Scrambling works for digital sequences like Sobol or Halton, where the digits are permuted randomly in such a way to preserve uniformity and low discrepancy. See Owen scrambling.

Experiments

Below shows some numerical experiments comparing the relative performance of the Monte Carlo techniques in MSE for the estimation task of \(\mathbb{E}[f(X)]\) where \(f(a) = \|a\|_2^2\) and \(X\) is either 1D uniform, multivariate Gaussian with diagonal covariance matrix, and multivariate Gaussian with non-diagonal covariance matrix.
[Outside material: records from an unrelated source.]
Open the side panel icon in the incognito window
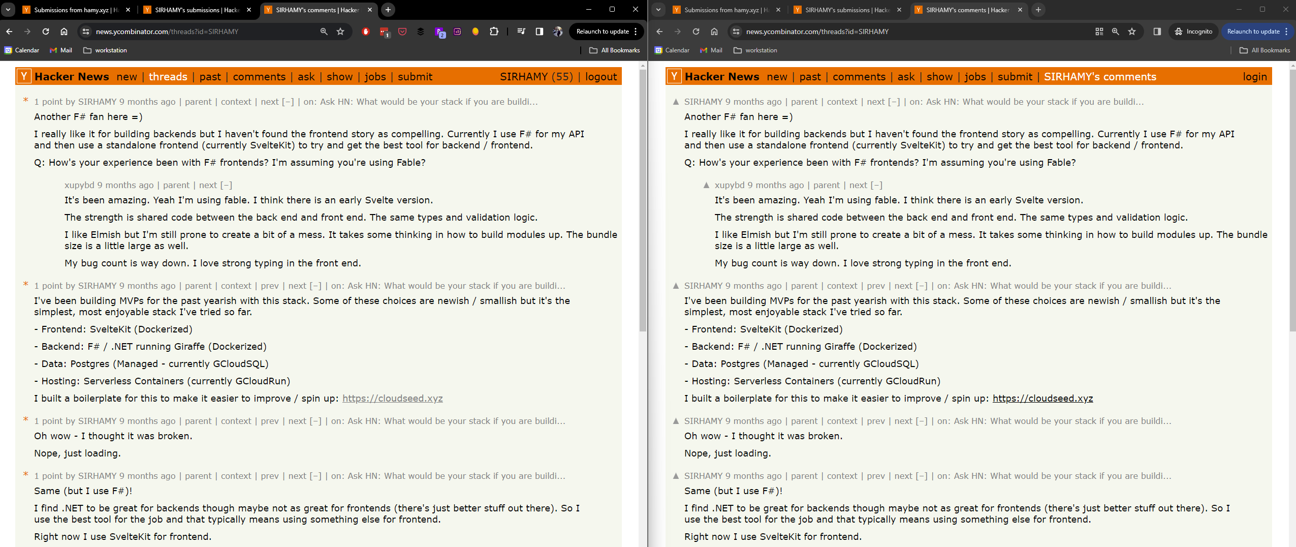 [1158, 32]
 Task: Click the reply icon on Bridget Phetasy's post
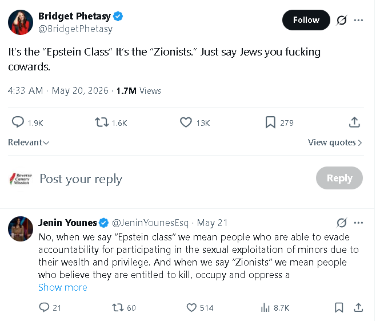18,122
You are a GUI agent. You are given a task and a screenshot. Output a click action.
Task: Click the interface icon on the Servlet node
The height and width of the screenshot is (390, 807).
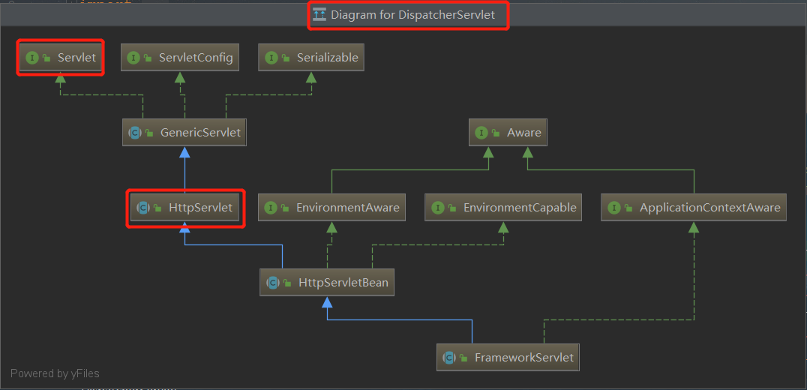point(32,58)
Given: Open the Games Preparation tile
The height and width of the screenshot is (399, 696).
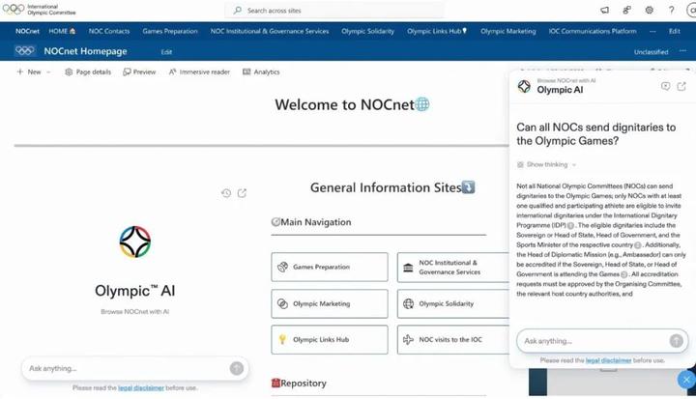Looking at the screenshot, I should pos(330,268).
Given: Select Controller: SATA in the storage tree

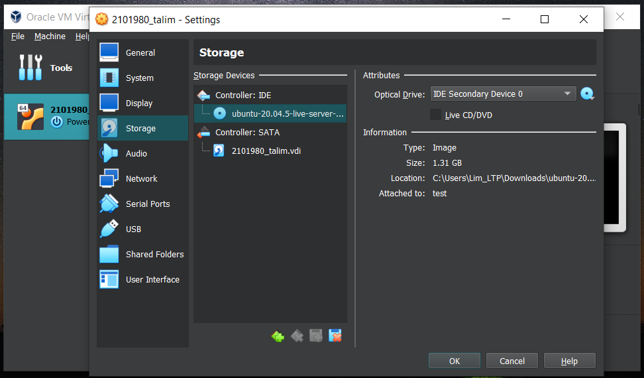Looking at the screenshot, I should (246, 133).
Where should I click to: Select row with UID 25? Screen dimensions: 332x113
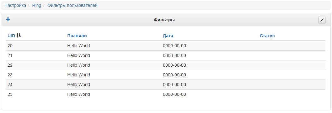click(x=166, y=94)
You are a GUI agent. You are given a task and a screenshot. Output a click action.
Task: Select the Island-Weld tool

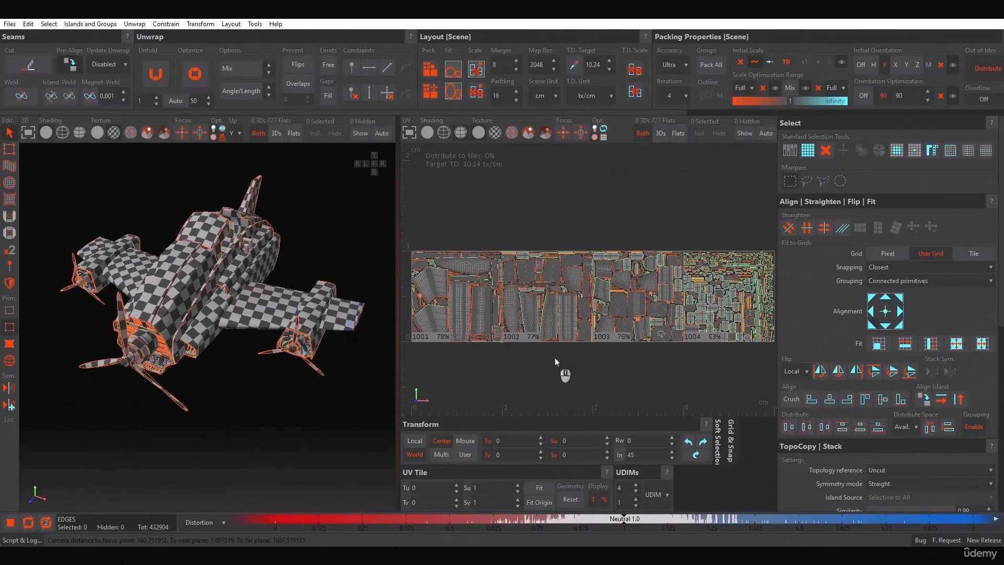[x=51, y=95]
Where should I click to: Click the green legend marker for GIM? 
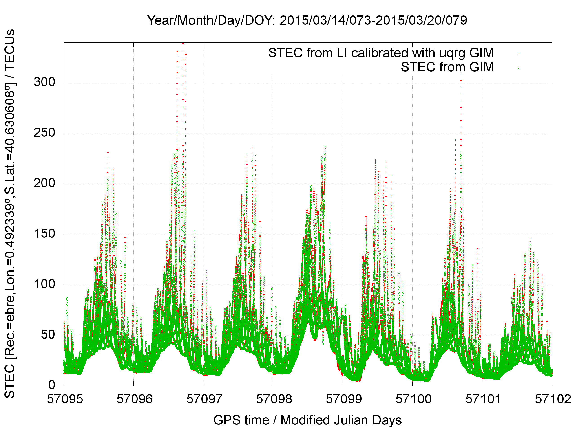tap(519, 68)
We compare standard Monte Carlo, antithetic, Sobol sequence, and randomised Sobol at varying number of sample sizes. 100 runs are conducted for the estimation of MSE. The code can be found here

Uniform

Multivariate Gaussian (Diagonal Covariance)

Multivariate Gaussian (Non-Diagonal Covariance)

Appendix

Proof Sketch of Koksma-Hlawka

The original proof of the Koksma-Hlawka inequality is given using integration by parts and some decomposotion. Below, we roughly outline a simple proof using the powerful tool of reproducing kernel Hilbert space (RKHS).

We consider an RKHS \(\mathcal{H}\) with reproducing kernel \(K\). For any function \(f \in \mathcal{H}\), the reproducing property of RKHS states that

\[ f(x) = \langle f, K(\cdot, x)\rangle_\mathcal{H}, \qquad \int f(x) dx = \int \langle f, K(\cdot, x)\rangle_\mathcal{H} dx = \langle f, \int K(\cdot, x) dx\rangle_\mathcal{H} \]

where \(\langle \cdot, \cdot \rangle_\mathcal{H}\) is the inner product equipped with the RKHS. For a probability measure \(\mu\), we have the kernel mean embedding \(m_\mu\) of the measure defined as

\[ m_\mu := \int K(\cdot, x) d\mu(x). \]

Notice that the full integral \(I\) is the expectation over the uniform measure \(\mu\) while the QMC estimate is the expectation over the discrete measure \(\mu_N\) as average Dirac mass. Thus, we have

\[ \begin{split} |I - \hat{I}_N^Q| &= \left| \int f d\mu - \int fd\mu_N \right| \\ &= \left| \int \langle f, K(\cdot, x)\rangle_\mathcal{H} d\mu(x) - \int \langle f, K(\cdot, x)\rangle_\mathcal{H} d\mu_N(x) \right| \\ &= \left\langle f, \int K(\cdot, x)d\mu(x) \right\rangle_\mathcal{H} - \left\langle f, \int K(\cdot, x)d\mu_N(x) \right\rangle_\mathcal{H} \\ &= \langle f, m_\mu \rangle_\mathcal{H} - \langle f, m_{\mu_N}\rangle_\mathcal{H} = \langle f, m_\mu - m_{\mu_N}\rangle_\mathcal{H} \\ &\le \|f\|_\mathcal{H} \cdot \|m_\mu - m_{\mu_N}\|_\mathcal{H}. \end{split} \]

Finally, it can be established that if we set the reproducing kernel as \(K_D: [0,1]^D \times [0,1]^D \to \mathbb{R}\) given by

\[ K_D(x, y) = \prod_{j = 1}^D \left( 1 + \min\{1-x_j, 1-y_j \}\right) \]

and work with its corresponding RKHS \(\mathcal{H}_D\) we could recover the desired Koksma-Hlawka inequality frm the above derivation.